Liputan6.com, Jakarta - Jemparingan atau tradisi panahan kuno dalam tradisi Mataram merupakan salah satu warisan budaya masyarakat Daerah Istimewa Yogyakarta (DIY). Tak heran tradisi ini pun terus dipelihara dan dikembangkan Dinas Kebudayaan DIY.
Tujuannya tentu saja untuk memperkaya khasanah budaya DIY sendiri, yang pada ujungnya bisa menjadi daya tarik khusus para wisatawan yang datang ke Tanah Jogja.
Advertisement
Jemparingan punya aturan sendiri. Si pemanah harus mengenai bandul putih dengan warna merah di atasnya yang digantung dengan tali sebagai sasaran tembaknya. Ada bunyi lonceng yang menandai jika anak panah itu tertancap pada bandul tersebut.
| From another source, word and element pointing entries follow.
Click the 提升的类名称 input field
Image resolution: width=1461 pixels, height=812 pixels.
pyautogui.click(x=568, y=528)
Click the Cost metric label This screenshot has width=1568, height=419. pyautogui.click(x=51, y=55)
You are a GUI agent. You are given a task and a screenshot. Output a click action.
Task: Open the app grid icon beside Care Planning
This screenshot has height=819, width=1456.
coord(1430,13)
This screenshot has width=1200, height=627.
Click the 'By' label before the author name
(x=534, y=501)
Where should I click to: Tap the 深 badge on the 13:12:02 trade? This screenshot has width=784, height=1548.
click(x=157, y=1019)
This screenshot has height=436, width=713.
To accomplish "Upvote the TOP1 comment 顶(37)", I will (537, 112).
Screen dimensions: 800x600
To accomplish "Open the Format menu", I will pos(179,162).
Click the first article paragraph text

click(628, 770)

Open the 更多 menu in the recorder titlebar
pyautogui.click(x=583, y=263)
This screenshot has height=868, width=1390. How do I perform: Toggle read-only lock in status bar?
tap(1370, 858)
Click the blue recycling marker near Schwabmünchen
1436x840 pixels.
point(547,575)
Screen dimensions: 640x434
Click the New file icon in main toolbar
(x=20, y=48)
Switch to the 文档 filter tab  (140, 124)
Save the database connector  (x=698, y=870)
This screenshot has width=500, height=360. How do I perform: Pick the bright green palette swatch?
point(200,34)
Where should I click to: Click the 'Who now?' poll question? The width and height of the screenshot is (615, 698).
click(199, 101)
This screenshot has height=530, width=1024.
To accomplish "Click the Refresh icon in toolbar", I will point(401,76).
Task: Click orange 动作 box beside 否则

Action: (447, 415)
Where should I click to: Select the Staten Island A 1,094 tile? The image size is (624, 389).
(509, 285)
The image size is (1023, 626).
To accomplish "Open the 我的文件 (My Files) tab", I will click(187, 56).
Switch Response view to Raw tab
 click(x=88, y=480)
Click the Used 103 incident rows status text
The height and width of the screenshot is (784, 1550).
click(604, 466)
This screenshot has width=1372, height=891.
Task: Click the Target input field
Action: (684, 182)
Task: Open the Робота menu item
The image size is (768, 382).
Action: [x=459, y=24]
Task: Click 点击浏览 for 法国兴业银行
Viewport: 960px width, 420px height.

Pemanah juga harus duduk dengan posisi bersila dengan jarak 30 meter dari sasaran, kemudian pemain harus menembakan anak panah ke bandul putih yang menggantung dengan panjang kira-kira 30 centimeter.
Biasanya, pemanah diberi kesempatan menembak dalam 20 rambahan (ronde), setiap rondenya ada empat anak panah.
Yang menarik, bahan-bahan untuk pembuatan busur dan anak panah yang digunakan dalam Jemparingan bukan sembarangan. Busur dan anak panah dibuat dari bambu khusus yaitu bambu petung.
Bambu petung hanya tumbuh di dataran tinggi dan harus didiamkan selama 4 tahun sebelum bisa digunakan sebagai busur dan anak panah. Selain itu juga kayu walikukun dan kayu jeruk nipis.